Eve Troeh Apr 26, 2012

Jeremy Hobson: We’ll get earnings from Pepsico this morning — which in addition to making Pepsi, also makes Quaker Oats, and Frito Lay. Analysts are expecting the company will be hurt by the rising cost of ingredients. So the push is on to be more sustainable and save resources wherever possible.

Marketplace’s Eve Troeh takes us now to a Frito Lay factory in Arizona that’s trying to do just that.


Eve Troeh: Sun bakes the dusty desert outside Casa Grande, Ariz. Frito-Lay makes all kinds of chips here. Technical manager Ronaldo Luna says that takes hundreds gallons of water per minute.

Ronaldo Luna: So most of the water we use is to clean or wash raw materials. Especially potatoes. They come straight from the field, covered in soil.

Before they’re fried crisp, the spuds get washed, peeled, washed, sliced, washed again.

Luna: We used to send the water to the city.

Dirty water down the drain, then more clean water for more washing. But now the factory filters and reuses most of its water.

Troeh: Does that save money?

Luna: It saves money, but I think that’s not the main incentive.

The main incentive is to get this Frito-Lay plant as self-sufficient as possible.

Al Halvorsen: Arizona is a place that will be challenged on water.

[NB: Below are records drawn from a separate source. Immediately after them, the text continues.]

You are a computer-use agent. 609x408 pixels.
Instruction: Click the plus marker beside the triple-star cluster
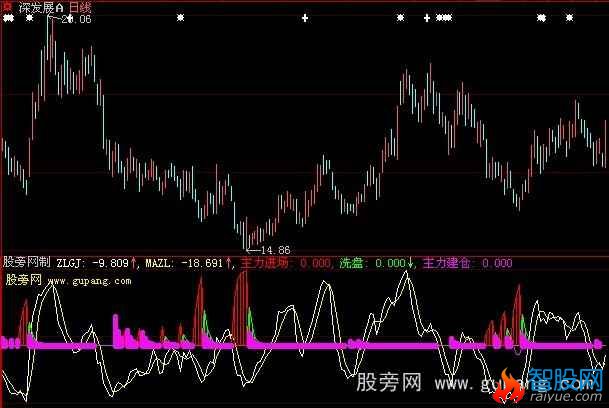click(x=427, y=18)
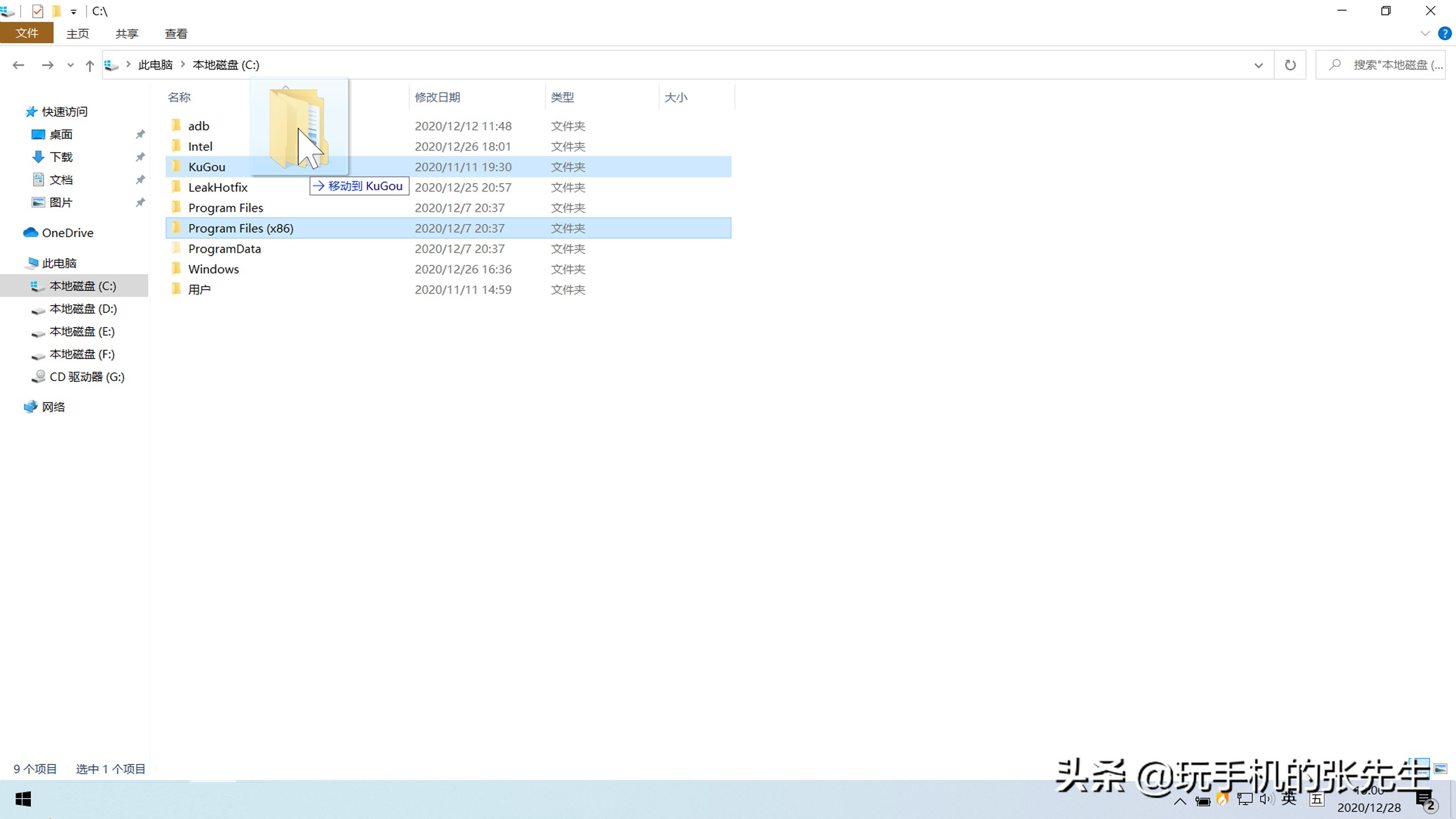Select 共享 (Share) ribbon tab
The height and width of the screenshot is (819, 1456).
(x=127, y=33)
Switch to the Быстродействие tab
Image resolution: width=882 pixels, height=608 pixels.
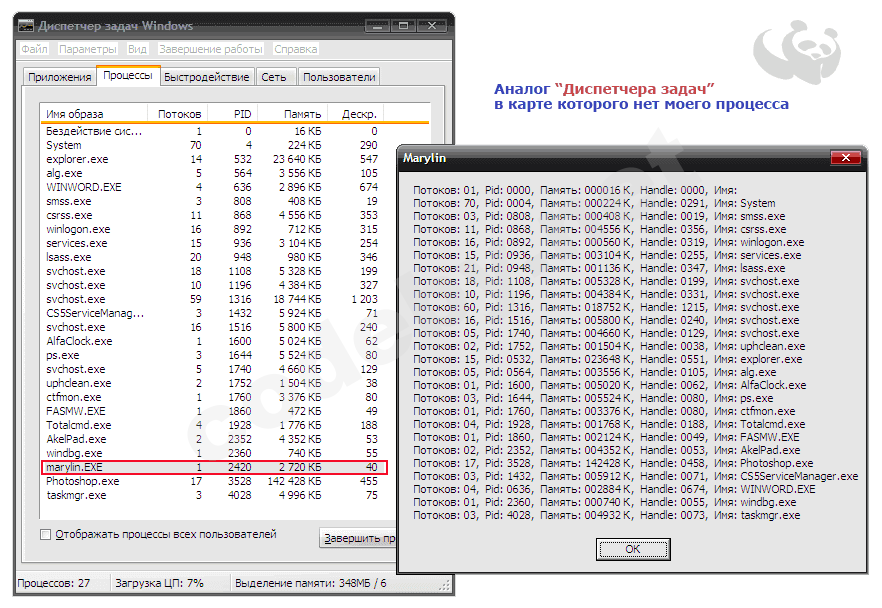[206, 77]
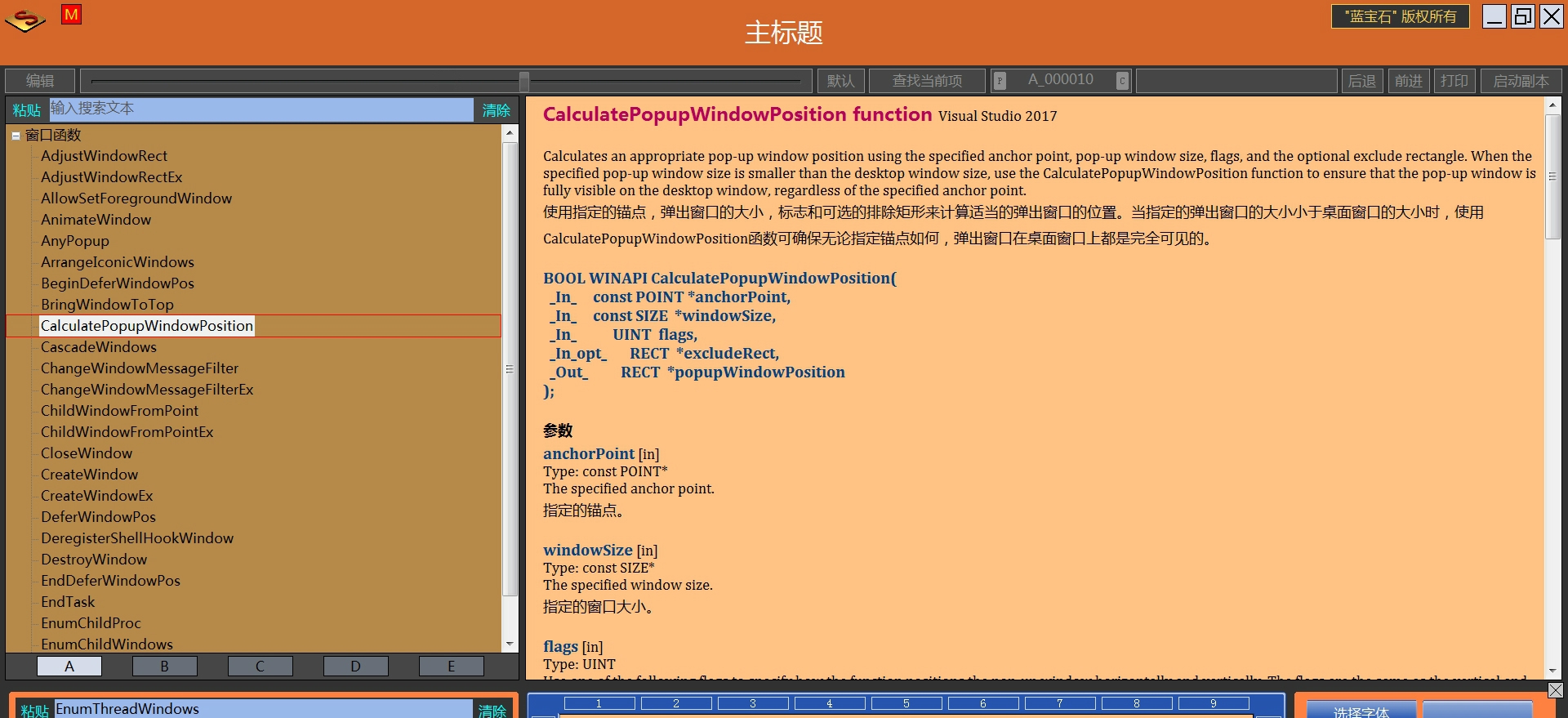Select CreateWindowEx in the function tree
Image resolution: width=1568 pixels, height=718 pixels.
tap(97, 496)
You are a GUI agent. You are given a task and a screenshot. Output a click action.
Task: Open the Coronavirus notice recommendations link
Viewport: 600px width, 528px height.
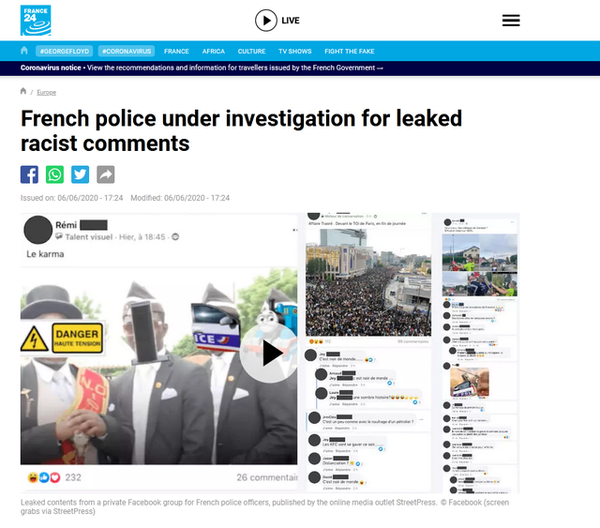tap(235, 68)
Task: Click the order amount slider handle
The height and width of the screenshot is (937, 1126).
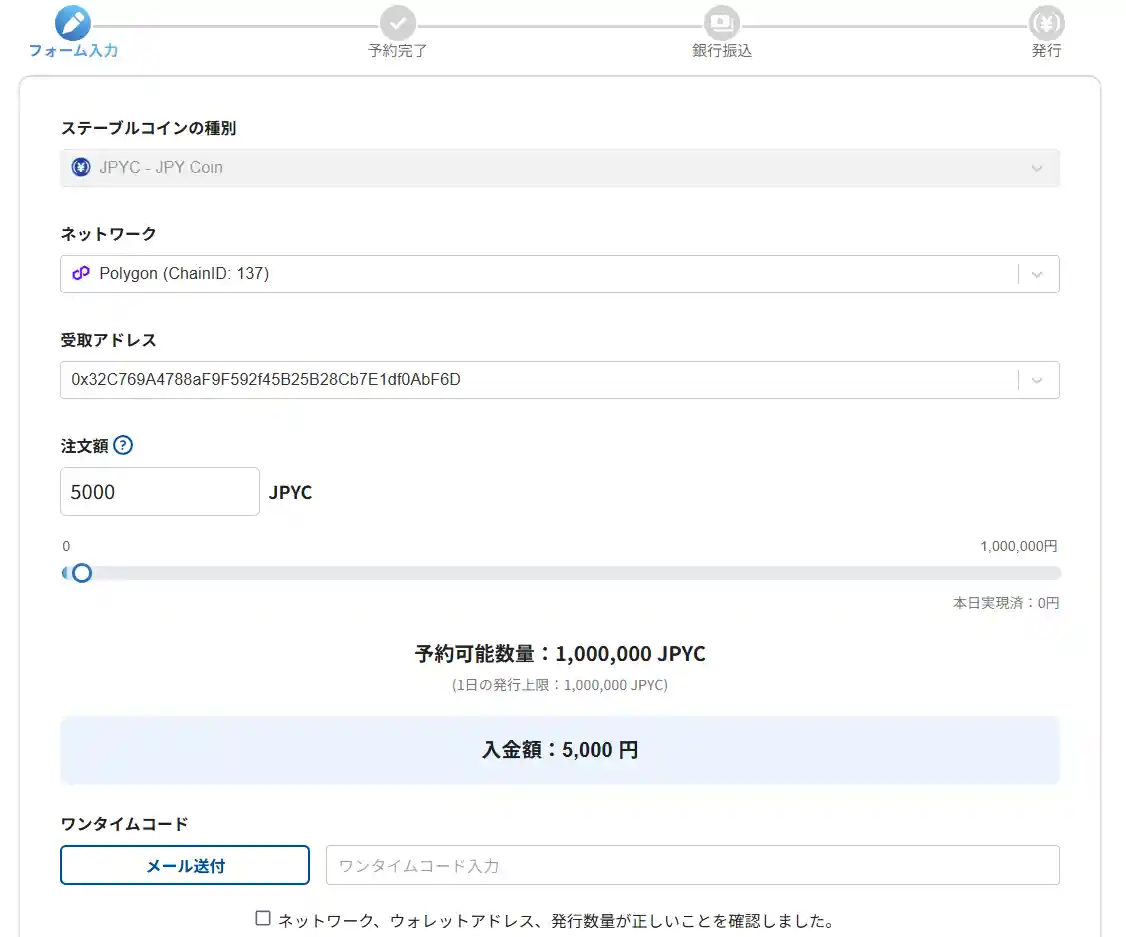Action: [x=81, y=572]
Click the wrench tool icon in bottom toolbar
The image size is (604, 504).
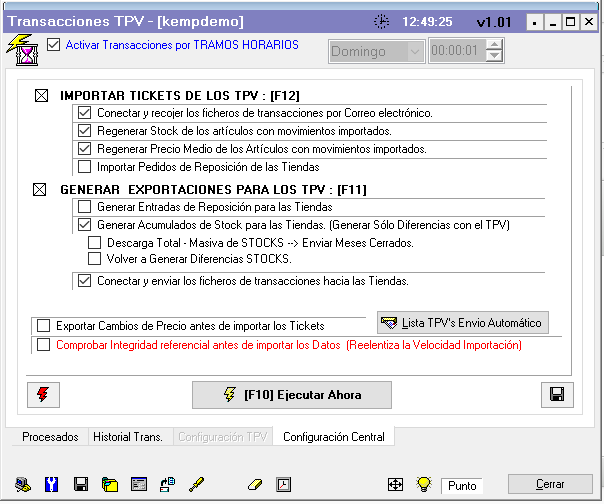tap(51, 484)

Al Halvorsen is senior director of environmental sustainability for Pepsico.

Halvorsen: It’s not really directly challenged today. We looked at that as an opportunity to go try that technology and prove it before we need to actually go roll it out.

Roll out water recycling in Texas, or California, and you’ll have water to wash your potatoes, even if the county’s fighting a wildfire nearby.

Cary Krosinsky is an environmental consultant at TruCost. He says conserving public resources is even more important in poverty-stricken nations. It can come down to:

Cary Krosinsky: A license to operate in countries where water is scarce. That’s been a big problem for Pepsi in the past.

And water is just one of the resources Pepsi needs to manage. The Arizona Frito-Lay plant is now mostly solar-powered. Instead of natural gas, it’s burning mountains of wood scrap in a biomass boiler.

Joel Makower heads the media company Green Biz. He says Pepsico is learning as it goes.

Joel Makower: There is no real institutional knowledge. This is really brand new territory.

But by getting one Frito-Lay plant to near zero-waste, Pepsico will see what’s possible.

I’m Eve Troeh for Marketplace.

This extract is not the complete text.